(A data block)

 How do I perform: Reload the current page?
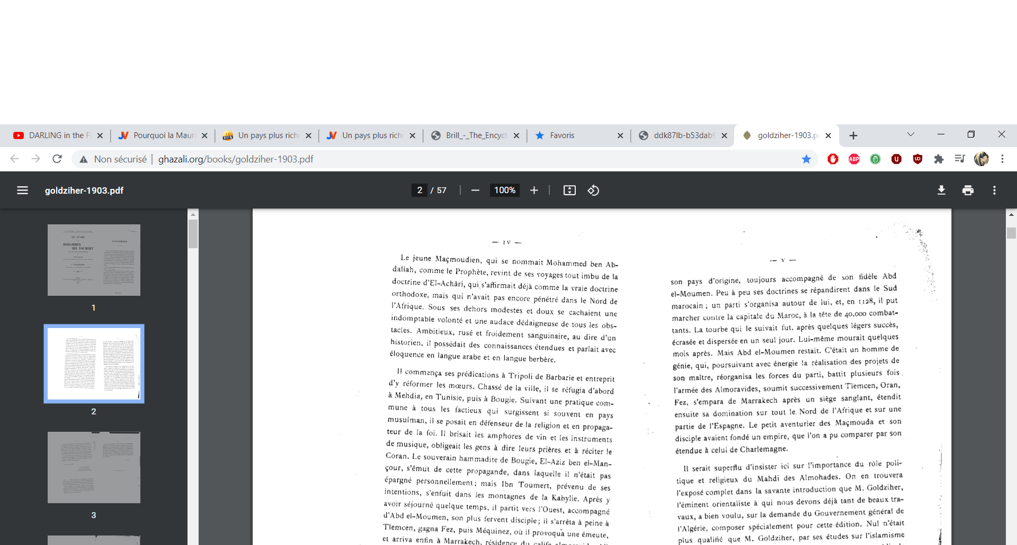[57, 159]
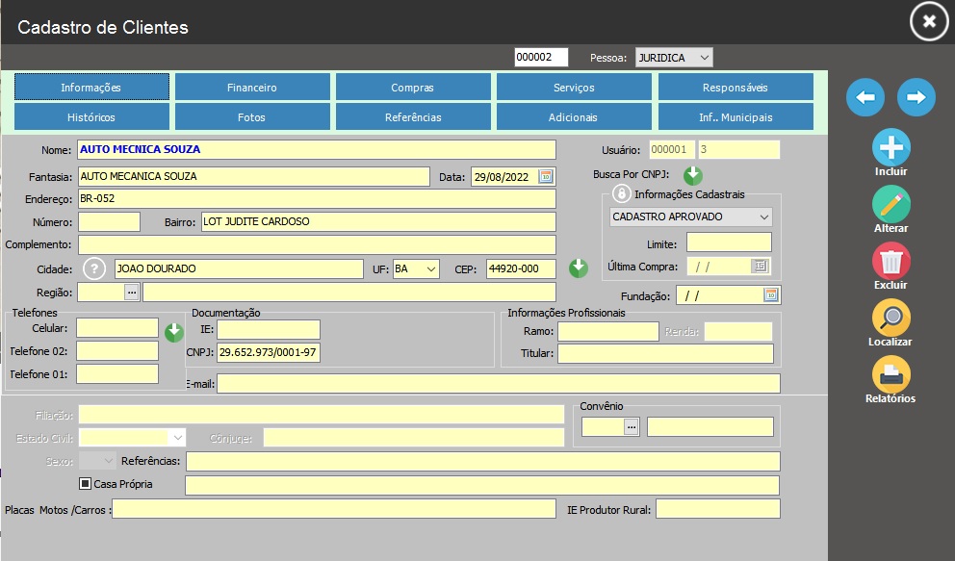Open the Data calendar picker
The image size is (955, 561).
pos(546,176)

### Short task
Which lines of the records contain the word "current"? Gather each of them and copy it out in full.

### Answer to the task
 How do I perform: Reload the current page?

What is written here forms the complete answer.